Saturday, November 19th – Sunday, November 20th
Saturday I did one last hike in Joshua Tree, the popular (for good reason) Ryan Mountain trail and then headed out and around the park, circling counter-clockwise until I arrived in Palm Springs. The next day I happily high tailed it out of there and it was up through the mountains and into my destination for the next two weeks: Los Angeles.
Long time readers (um, like 7 years longer than this blog has been around) will recognize that tree!
Alas, Christy couldn’t join me on the hike this time, she’s in a slightly more urban location at the moment. There also wasn’t a rattlesnake napping on the trail, so it was a different experience.
Ryan Mountain is a medium distance trail that gains a lot of elevation in its short ascent. You end up with wide views of the valley and a lot of exhausted tourists (possibly including your narrator). I arrived around 11am and the parking lot was filling up; by the time I was done there were multiple cars circling and waiting impatiently for me to put on my gear. I wear a lot of gear.
After hiking Ryan Mountain it was off to Palm Springs (helpfully auto-corrected many times by my phone to Palmer Springs). Palm Springs is trying to escape its reputation as a party town, but after 5pm on a Saturday everything is pretty much closed except bars and restaurants. I did manage to catch a contemporary art show at an extension of the local art museum, zipping in half an hour before it closed. No photos allowed though.
I walked the down road half a mile to dinner, passing a mostly deserted BBQ joint with “Congratulations President Trump” scrolling on its sign. A few blocks later I was eating in a vegetarian friendly restaurant with Cher’s goodbye tour playing on the TVs. We live in a strangely divided country.
The next morning I headed out, wading through miles and miles of crowded shopping and resort areas. As I neared my turnoff the number of fellow motorbikes increased sharply, always a good sign. Sure enough, highway 74 is a super twisty, ridiculously fun road that thrashes through the mountains, looks back for a quick view of Palm Springs, and then veers west, exactly where I needed to go.

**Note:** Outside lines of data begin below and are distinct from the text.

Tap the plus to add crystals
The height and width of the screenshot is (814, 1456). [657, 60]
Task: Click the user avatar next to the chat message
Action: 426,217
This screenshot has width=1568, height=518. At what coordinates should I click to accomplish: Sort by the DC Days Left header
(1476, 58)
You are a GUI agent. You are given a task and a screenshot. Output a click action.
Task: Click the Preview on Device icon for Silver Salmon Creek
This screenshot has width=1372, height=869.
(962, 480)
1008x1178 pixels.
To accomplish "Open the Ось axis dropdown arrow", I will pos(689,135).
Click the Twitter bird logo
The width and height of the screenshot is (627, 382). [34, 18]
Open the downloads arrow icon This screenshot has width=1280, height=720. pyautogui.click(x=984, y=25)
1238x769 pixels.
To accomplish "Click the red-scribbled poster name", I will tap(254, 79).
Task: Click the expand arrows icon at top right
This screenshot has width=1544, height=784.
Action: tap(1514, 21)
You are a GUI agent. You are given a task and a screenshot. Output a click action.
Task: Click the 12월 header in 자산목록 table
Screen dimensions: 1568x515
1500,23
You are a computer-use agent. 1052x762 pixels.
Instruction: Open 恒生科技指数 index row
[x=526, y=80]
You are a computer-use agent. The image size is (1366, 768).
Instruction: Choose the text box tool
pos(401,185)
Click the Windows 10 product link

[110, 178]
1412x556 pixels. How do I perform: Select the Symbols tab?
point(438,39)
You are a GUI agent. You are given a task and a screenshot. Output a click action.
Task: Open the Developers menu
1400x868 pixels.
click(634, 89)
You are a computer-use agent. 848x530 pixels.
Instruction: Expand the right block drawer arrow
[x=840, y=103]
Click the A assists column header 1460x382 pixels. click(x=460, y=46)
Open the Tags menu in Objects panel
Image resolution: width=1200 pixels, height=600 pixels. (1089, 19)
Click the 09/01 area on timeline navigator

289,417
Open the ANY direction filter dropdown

I had a longish drive to San Bernardino, in part because one of the roads I wanted to take was closed. Eventually I ended up at Chaparral’s Motorsport which is a massive store. Iron Pony in Columbus is pretty big, but this place seemed bigger. I needed a new “cruise control” (piece of plastic that holds the throttle open so you can relax your hand for a moment, last one got brittle and broke after a couple thousand miles) and was on the hunt for warm gloves. I’d been thinking about getting some electric ones, I have a pair of battery powered electric gloves (they use lithium ion batteries, so they’re not too bulky) but while the warmth provided is great, the gloves themselves are cloth and let so much air in the warming was useless on the bike. Great for walking the dog, though! They’re in storage somewhere. Also, the rechargeable batteries only last an hour or two, useless on a long ride. So I ended up getting a set that you hook right into the bike’s battery. After some testing they’re working pretty well; I don’t have an fairing on this bike to cover my hands so keeping them warm when it gets at all cold out is tough.
I also had my eyes on a heated jacked lining, but held off since I wasn’t sure how much power my light bar was pulling (I did end up contacting the manufacturer; if you have an Admore SMT light bar they say it pulls under an amp in full load) vs. what my scooter could provide. I knew I’d be back this way in two weeks so started with the gloves.
Shopping completed I headed into sunny Los Angeles! Which means I got on a highway which promptly stopped and it started raining. This was apparently the first rain they’d had in a bit since it turned the roads to glass. I was thankful for the heavy traffic because I was driving very gingerly until the oil and dust finally washed off. It was a bit of a slog in, but after an hour or two I made it to my Airbnb, a tiny, dingy place but it matched my budget and was in Atwater Villager. I also had trouble getting my usual room-in-someone’s-house because it was Thansgiving, so had to go for likely-illegal-quasi-hotel. The amazing tour guide Anne Elisabeth, whose advice on where to go and what to see in LA made up the vast majority of my activity the next two weeks, had recommended Atwater Village and it worked out great. I really like to be able to walk to dinner and drinks (motorbike + alcohol > my stupidity threshold), and Atwater Village has a plethora of good places to choose from.
The rain had been constant but light, mostly a drizzle as I drove in and hauled my luggage up. Shortly afterwards it started raining in earnest. I counted myself lucky (again), and wandered out in it anyways to pick up the first of many fine Mexican meals at a local taco stand. It’s good to be back in Southern California.